The strike is against 13 hospitals in the Minneapolis-St. Paul market, as well as Duluth. It is scheduled to last only three days, and the union says the strike is not about pay but over letting members provide the quality of care they want to provide to patients.
“We are not on strike for our wages. We’re fighting for the ability to have some say over our profession and the work life balance,” said Mary Turner, a Covid ICU nurse and president of the Minnesota Nurses Association, the union waging the strike.
The union said it has negotiated with hospital executives for more than five months, and its members have worked without contracts for the last several months. Although Turner said the two sides have been moving closer to one another on wages, they are still far apart on economic terms and have made no progress on the union’s demands to solve short-staffing, retention and better patient care.
Spokespeople for management at the various hospitals can not afford to meet the nurses demands, and that they are doing what is needed to provide patients with uninterrupted care during the strike.
“Allina Health is focused on delivering safe, high-quality care throughout the duration of the Minnesota Nurses Association’s 3-day strike,” said a statement from Allina Health, which owns four of the hospitals now on strike. “A strike is not our desired outcome these negotiations, and Allina Health has been thoughtfully planning for months.”
‘It isn’t okay’
Some of the nurses on the picket lines also said they didn’t want to be on strike, but they felt that management’s position left them no choice.
“It hasn’t been good,” said Brandy Navarro, a nurse at United Hospital in St. Paul. She said she joined the picket line Monday after working the Sunday night shift.
“To not feel valued, it isn’t okay,” she said. “And people just don’t know how not okay things are. We are standing up for our patients and standing up for each other.”
There are no talks scheduled for the two sides during the next three days, according to Paul Omodt, spokesperson for the Twin Cities Hospital Group, which owns four of the hospitals on strike.
“Our focus is on our patients at this time,” he said about the lack of negotiations.
“Our hospitals will be staffed with experienced nurse managers and leaders, trained replacement nurses, and some existing traveller nurses,” he said. “People may experience longer wait times for services while care teams triage patients. We ask everyone for patience.”
The strike is just the latest example of a growing trend of unions going on strike, or threatening to go on strike, over work conditions rather than strictly over wage and benefit questions.

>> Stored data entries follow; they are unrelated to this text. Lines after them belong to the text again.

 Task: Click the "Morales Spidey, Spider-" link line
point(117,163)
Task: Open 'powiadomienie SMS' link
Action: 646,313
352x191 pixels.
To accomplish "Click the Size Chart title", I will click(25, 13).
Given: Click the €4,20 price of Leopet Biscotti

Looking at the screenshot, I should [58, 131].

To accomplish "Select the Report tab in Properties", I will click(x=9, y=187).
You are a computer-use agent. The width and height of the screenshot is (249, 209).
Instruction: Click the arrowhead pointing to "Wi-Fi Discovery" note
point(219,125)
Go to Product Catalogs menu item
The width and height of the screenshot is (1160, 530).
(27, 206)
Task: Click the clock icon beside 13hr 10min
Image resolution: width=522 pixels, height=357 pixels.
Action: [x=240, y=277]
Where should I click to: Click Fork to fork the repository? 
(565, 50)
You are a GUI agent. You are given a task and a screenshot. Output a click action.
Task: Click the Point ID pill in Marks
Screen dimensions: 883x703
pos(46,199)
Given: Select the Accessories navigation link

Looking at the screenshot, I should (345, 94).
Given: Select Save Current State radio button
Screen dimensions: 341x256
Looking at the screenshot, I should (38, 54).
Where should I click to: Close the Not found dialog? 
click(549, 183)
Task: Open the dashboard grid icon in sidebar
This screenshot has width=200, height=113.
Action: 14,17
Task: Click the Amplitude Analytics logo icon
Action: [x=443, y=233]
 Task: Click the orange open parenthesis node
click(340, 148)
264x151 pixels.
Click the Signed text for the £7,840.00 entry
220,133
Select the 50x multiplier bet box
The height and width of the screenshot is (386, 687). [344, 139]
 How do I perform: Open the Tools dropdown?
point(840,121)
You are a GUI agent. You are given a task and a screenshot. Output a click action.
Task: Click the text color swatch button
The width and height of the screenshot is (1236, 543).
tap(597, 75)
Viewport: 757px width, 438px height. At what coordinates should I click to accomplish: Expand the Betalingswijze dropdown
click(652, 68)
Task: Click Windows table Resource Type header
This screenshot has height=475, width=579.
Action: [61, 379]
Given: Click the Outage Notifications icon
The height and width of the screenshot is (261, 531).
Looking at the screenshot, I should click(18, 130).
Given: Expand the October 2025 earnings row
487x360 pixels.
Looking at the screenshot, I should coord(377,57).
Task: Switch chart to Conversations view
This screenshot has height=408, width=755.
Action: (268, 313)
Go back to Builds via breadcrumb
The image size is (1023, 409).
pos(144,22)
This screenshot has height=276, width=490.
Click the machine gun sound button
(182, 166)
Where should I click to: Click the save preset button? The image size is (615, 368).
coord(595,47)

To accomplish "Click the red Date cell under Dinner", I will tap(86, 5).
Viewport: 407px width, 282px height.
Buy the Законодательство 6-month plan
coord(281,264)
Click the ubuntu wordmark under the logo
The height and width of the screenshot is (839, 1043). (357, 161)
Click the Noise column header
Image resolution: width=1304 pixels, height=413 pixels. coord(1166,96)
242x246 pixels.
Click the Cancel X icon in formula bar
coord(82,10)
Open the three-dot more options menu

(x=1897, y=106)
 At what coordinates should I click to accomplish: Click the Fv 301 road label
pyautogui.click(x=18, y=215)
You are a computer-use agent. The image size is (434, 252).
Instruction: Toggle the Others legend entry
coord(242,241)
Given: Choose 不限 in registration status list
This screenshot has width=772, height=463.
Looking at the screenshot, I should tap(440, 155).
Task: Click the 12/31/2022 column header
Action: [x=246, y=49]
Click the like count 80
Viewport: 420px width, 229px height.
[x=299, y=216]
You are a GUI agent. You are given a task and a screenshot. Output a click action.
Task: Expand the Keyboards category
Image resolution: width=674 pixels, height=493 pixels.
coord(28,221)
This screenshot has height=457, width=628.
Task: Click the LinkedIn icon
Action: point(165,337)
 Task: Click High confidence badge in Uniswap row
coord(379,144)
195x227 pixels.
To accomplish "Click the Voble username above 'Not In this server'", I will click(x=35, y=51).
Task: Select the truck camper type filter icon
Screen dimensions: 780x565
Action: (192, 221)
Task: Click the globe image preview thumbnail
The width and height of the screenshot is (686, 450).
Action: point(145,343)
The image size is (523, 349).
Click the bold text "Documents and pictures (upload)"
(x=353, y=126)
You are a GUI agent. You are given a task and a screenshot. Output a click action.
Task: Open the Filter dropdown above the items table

Unions representing about 57,000 workers who make up train crews at the nation’s freight railroads are threatening to go on strike as of Friday, in what could be the first national rail strike in 30 years. Such a strike could knock the legs out from under the still-struggling supply chain and serve another body blow to the US economy.
More than 2,000 mental health professionals are on strike against Kaiser Permanente in California and Hawaii. The union members there say inadequate staffing is depriving patients of care and preventing them from doing their jobs effectively. And teachers in Columbus, Ohio, went on strike at the start of the school year complaining about large class sizes and dilapidated schools where a lack of heating and air conditioning has created miserable classroom environments. The school district, the largest in Ohio, quickly settled.
Turner said the members voted to limit the strike to three days at this time. She said she hopes management will now be willing to negotiate on the staffing and work rules issues that led to the walk-out.
“This is what we’re going to do for right now. What’s next, I can’t say,” she said. “Hopefully they’ll come back for the table.”